An automated wrapper-based feature selection method [
27] used along with Particle Swarm Optimization (PSO) was suggested as a way to identify and categorize ransomware based on its behavior. The approach achieves the following: (i) eliminates the need for a predetermined number of input features, (ii) addresses feature selection in datasets with many dimensions by using a group-based strategy through PSO, and (iii) offers insights into the suitability of the chosen features for ransomware detection and classification. These are some of the method’s primary contributions. The study compared the performance and quantity of features selected from the proposed method with two other feature selection techniques: Variable-Length Particle Swarm Optimization (VarLenPSO) and Self-adaptive Particle Swarm Optimization (SaPSO).
The research conducted by [
39] focuses on the development of robust features for ransomware detection systems to effectively handle concept drift, which can render current features ineffective. While machine learning classifiers have proven effective in detecting zero-day malware threats, zero-day ransomware detection remains a challenge. The study distinguishes between zero-day ransomware and truly evolved ransomware based on their behavioral patterns during execution. The paper contributes by analyzing the evolving behavioral characteristics of ransomware and proposing a feature selection architecture (FeSA) that provides an optimal feature set with promising performance under concept drift, maintaining a slower degradation rate in detection.

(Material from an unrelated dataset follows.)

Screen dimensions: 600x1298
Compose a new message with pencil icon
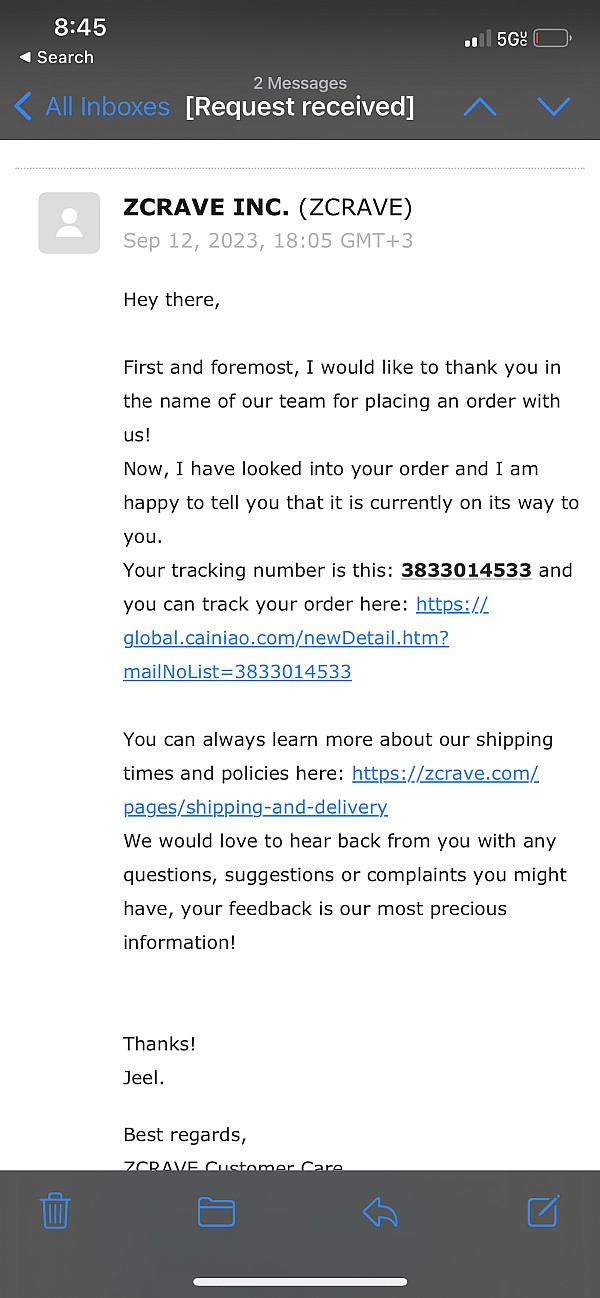(x=543, y=1210)
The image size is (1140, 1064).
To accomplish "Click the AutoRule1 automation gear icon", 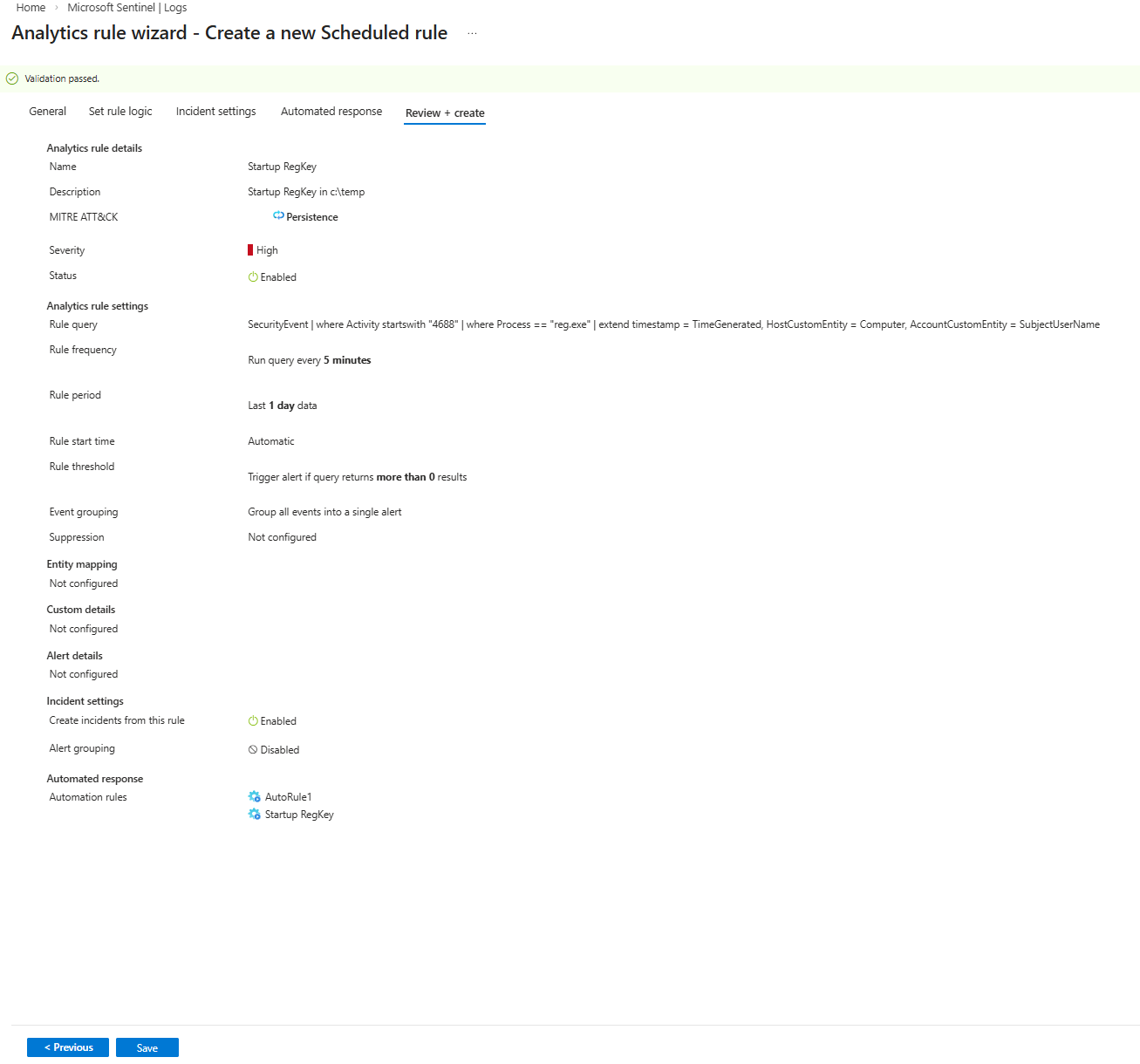I will (255, 797).
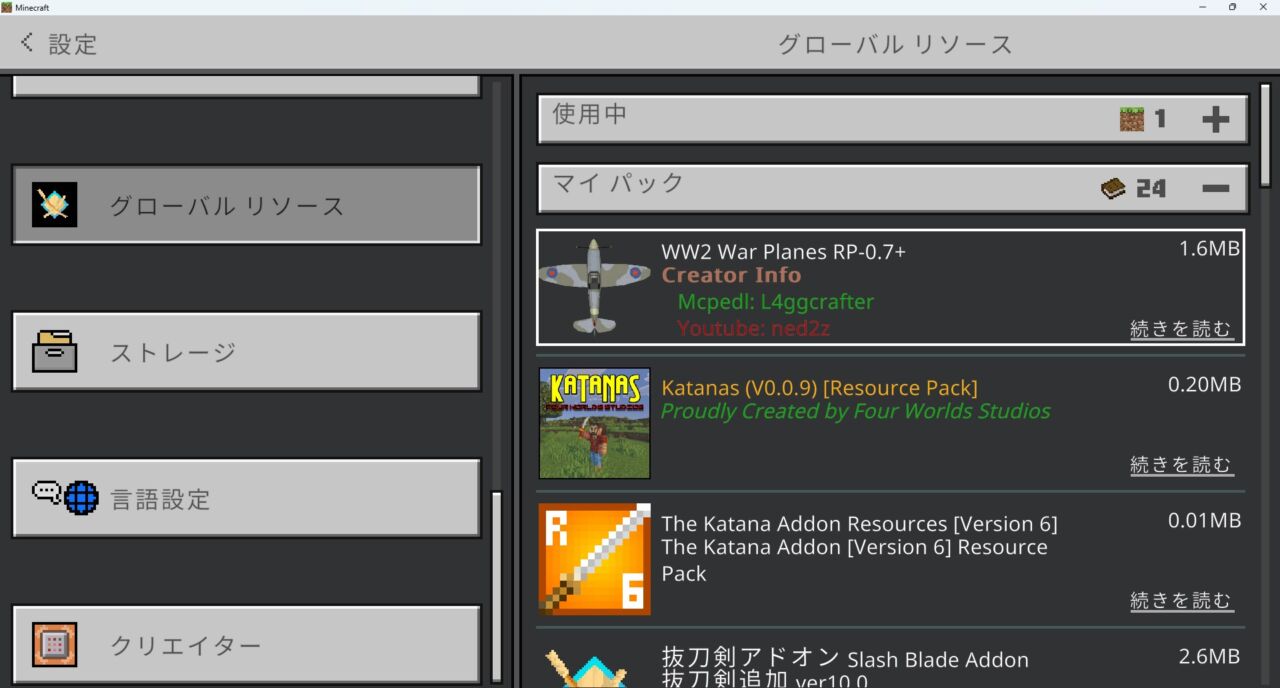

Malware visualization, automatic feature extraction, and classification were all provided by MalFCS [
29], a malware categorization mechanism. The malware binaries are represented as entropy graphs by the framework, which uses convolutional neural networks with deep layers to extract features. It is evaluated against current techniques using the Microsoft and Malimg benchmark datasets. With precision rates of 0.997 and 1, respectively, MalFCS performs exceptionally well in classification and is more resilient to data imbalances than alternative methods. This is the first study to show that malware entropy graphs may be used to distinguish families of malware since convolutional neural networks with deep layers can be applied to them. By adding to current techniques, the suggested framework can make it more difficult for malware to avoid detection.
The framework [
40] combined machine learning and blockchain technology to enhance malware detection accuracy for IoT devices. Machine learning was used for Android malware detection, creating a vast malware database. The trained model results were stored in a blockchain-based framework. The methodology first distinguished malware from benign applications and refined them using enhanced clustering methods, which calculated feature weights and iteratively reduced unnecessary features. A multi-feature Naive Bayes algorithm was proposed for malware classification, extracting vital characteristics and removing noisy objects. Permissioned blockchain was used to store de-tracked malware feature information, enabling efficient runtime detection. The framework could be directly applied to mobile devices and offered improved accuracy, robustness, and speed in detecting and classifying malware.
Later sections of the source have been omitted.